- Directed by: R. N. Kumaresan
- Written by: R. N. Kumaresan
- Produced by: R. Guru Moorthy K. Sabari Giri
- Starring: Eashwar; Monica;
- Cinematography: Rajarajan
- Edited by: K. Thanigachalam
- Music by: Deva
- Production company: Akshayaa Movies
- Release date: 22 June 2001;
- Running time: 145 minutes
- Country: India
- Language: Tamil

= Love Channel =

2001 film by R. N. Kumaresan

Love Channel is a 2001 Indian Tamil language romance film directed by R. N. Kumaresan. The film stars newcomer Eashwar and Monica, with V. S. Raghavan, Rajeev, Rajesh, R. Sundarrajan, Anand and Dhamu playing supporting roles. The film, produced by R. Guru Moorthy and K. Sabari Giri, was released on 22 June 2001.
==Plot==

The police Commissioner Arumugam (V.S. Raghavan) retires after many years of hard work. He has two sons Rajeev (Rajeev) and Ravi (Eashwar). Rajeev is married to Parimalam (Sadhana) and they have a teenage daughter. Ravi is an MBA graduate and he doesn't want to get married. Ravi's family finally find a bride for Ravi, and Rajeswari (Monica) becomes his fiancée but they have not seen each other. Later, Ravi finds a job in Germany and he left India. During the engagement ceremony, a fight breaks out between the two families and the engagement is eventually cancelled. To forget this incident, Rajeswari's grandfather brings Rajeswari to Germany. In Germany, Ravi and Rajeswari fall in love with each other. What transpires next forms the rest of the story.

==Production==
The film was shot in France, with lead actor Eashwar, who is a non-resident Indian, facilitating the shoot. Eashwar's father had been an actor in Tamil films and he was able to discuss the script with producers Gurumurthi and director R. N. Murugesan during their visit to Paris. After the completion of the shoot, Eashwar moved to Chennai to try and pursue a career in films, but was largely unsuccessful.

==Soundtrack==

The film score and the soundtrack were composed by Deva. The soundtrack, released in 2001, features 6 tracks with lyrics written by Palani Bharathi, P. Vijay and Kalaikumar.

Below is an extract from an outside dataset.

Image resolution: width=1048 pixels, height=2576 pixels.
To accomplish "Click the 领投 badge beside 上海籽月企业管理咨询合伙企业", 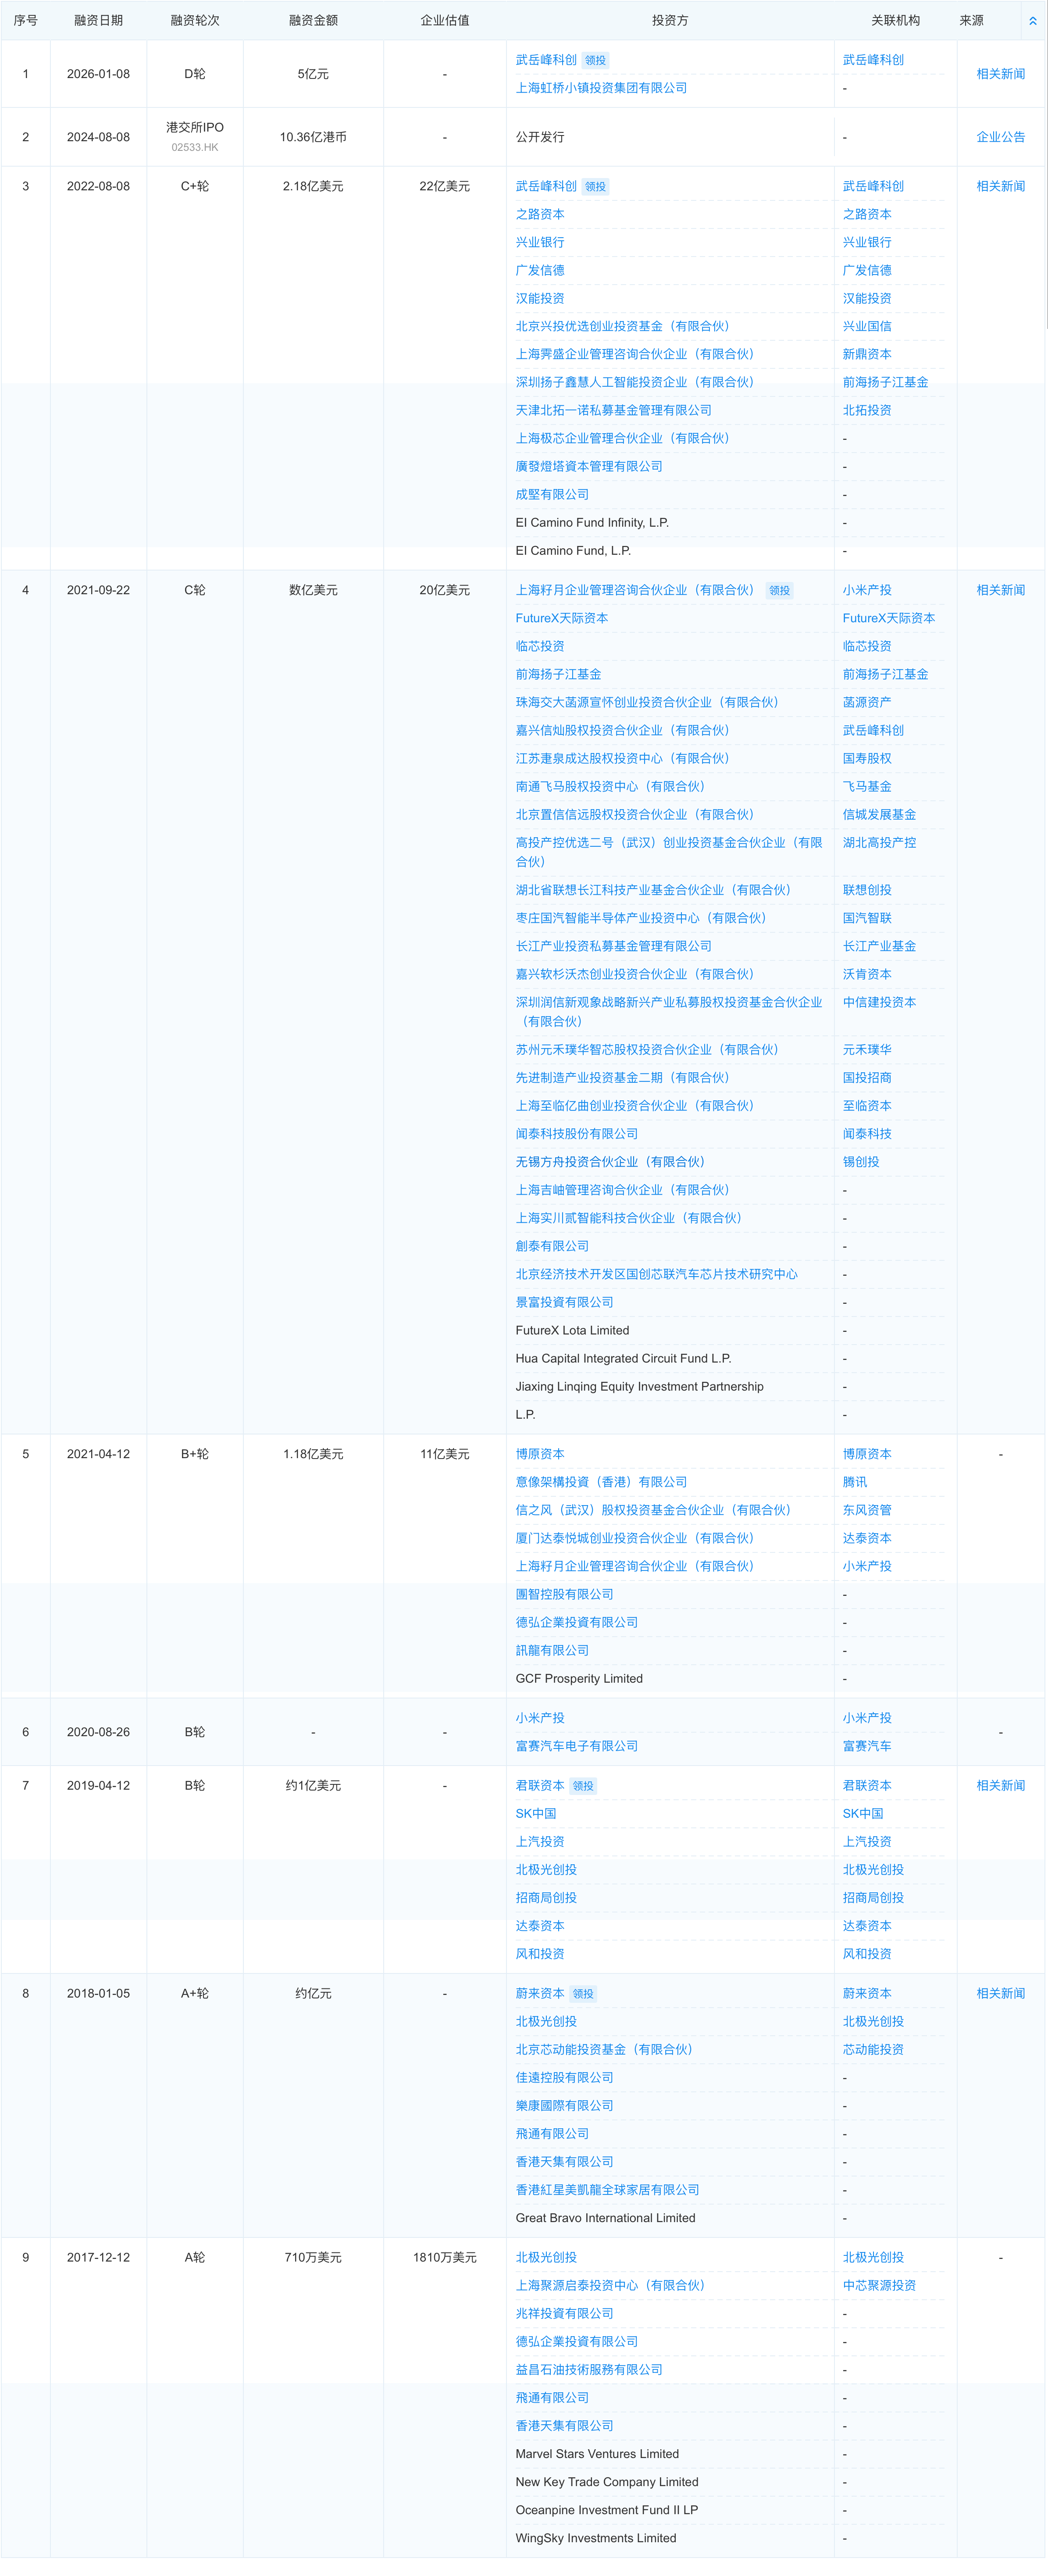I will point(780,590).
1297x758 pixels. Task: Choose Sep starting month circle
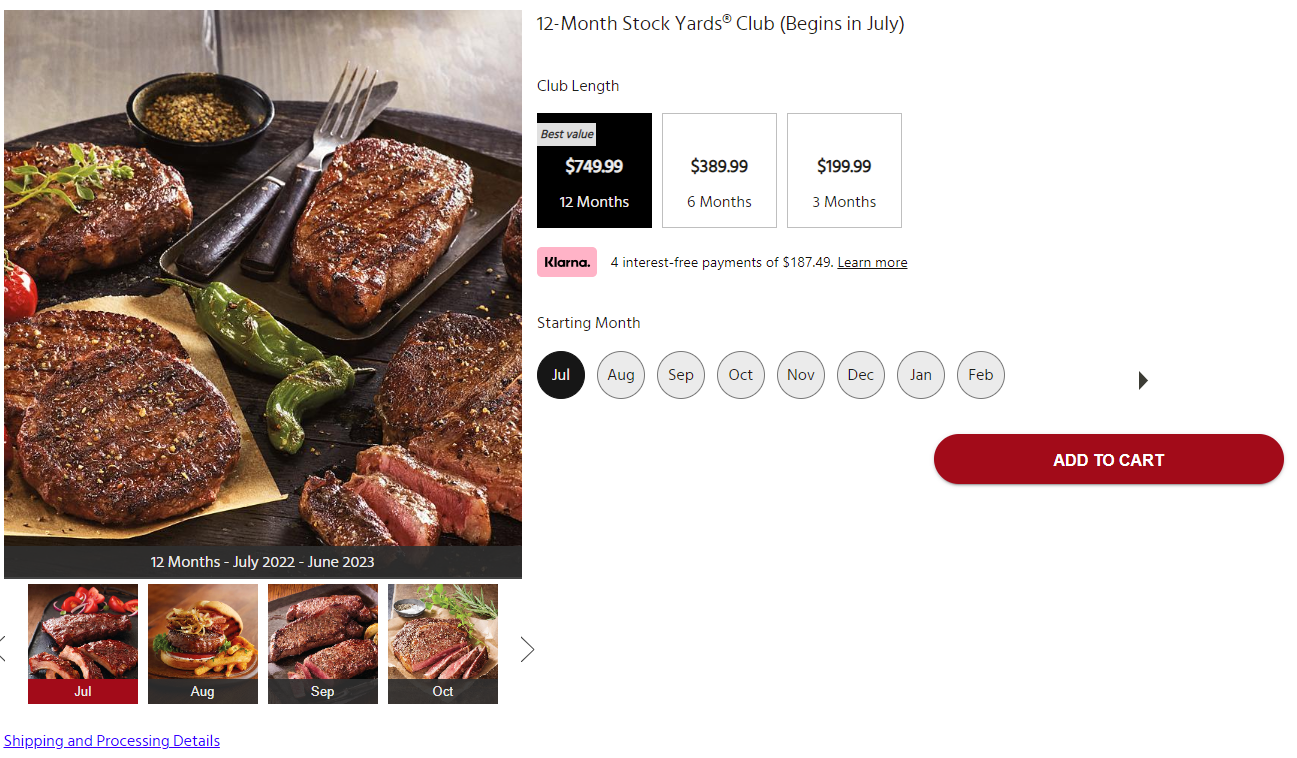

| Track | Song | Singer(s) | Lyrics | Duration |
| 1 | "Desingu Raja" | Nithyasree Mahadevan | Pa. Vijay | 5:55 |
| 2 | "Enge Ennathu Vennila" | Unni Menon, Sujatha Mohan | Kalaikumar | 6:08 |
| 3 | "Odatha Odathada" | Deva, Ganga, Naveen | Palani Bharathi | 6:48 |
| 4 | "Cherry Cherry" | Yugendran, Anuradha Sriram | Pa. Vijay | 5:36 |
| 5 | "Sudithar Soodi Vantha" | Mano | 5:56 |
| 6 | "Ultra Modern" | Shankar Mahadevan | Palani Bharathi | 6:32 |

==Release and reception==
A critic from Tamil Star wrote that "though the narrative style is very amateusrish and the screenplay has scenes that are cliched and situations that seemed to be forced into the narration". Malathi Rangarajan The Hindu wrote that "In these days of using foreign locations for song sequences alone, in Love Channel they are used as a beautiful backdrop to tell the story. But will someone tell our producers that foreigners dancing for our desi numbers present a pathetic picture?"

Following the release of the film, Eashwar signed on to produce and appear in a film directed by Bharathi Ganesh, who had earlier made Kannupada Poguthaiya (1999). Titled Velayudham, the film featured Eashwar alongside Mammootty and Pratyusha but was later stalled.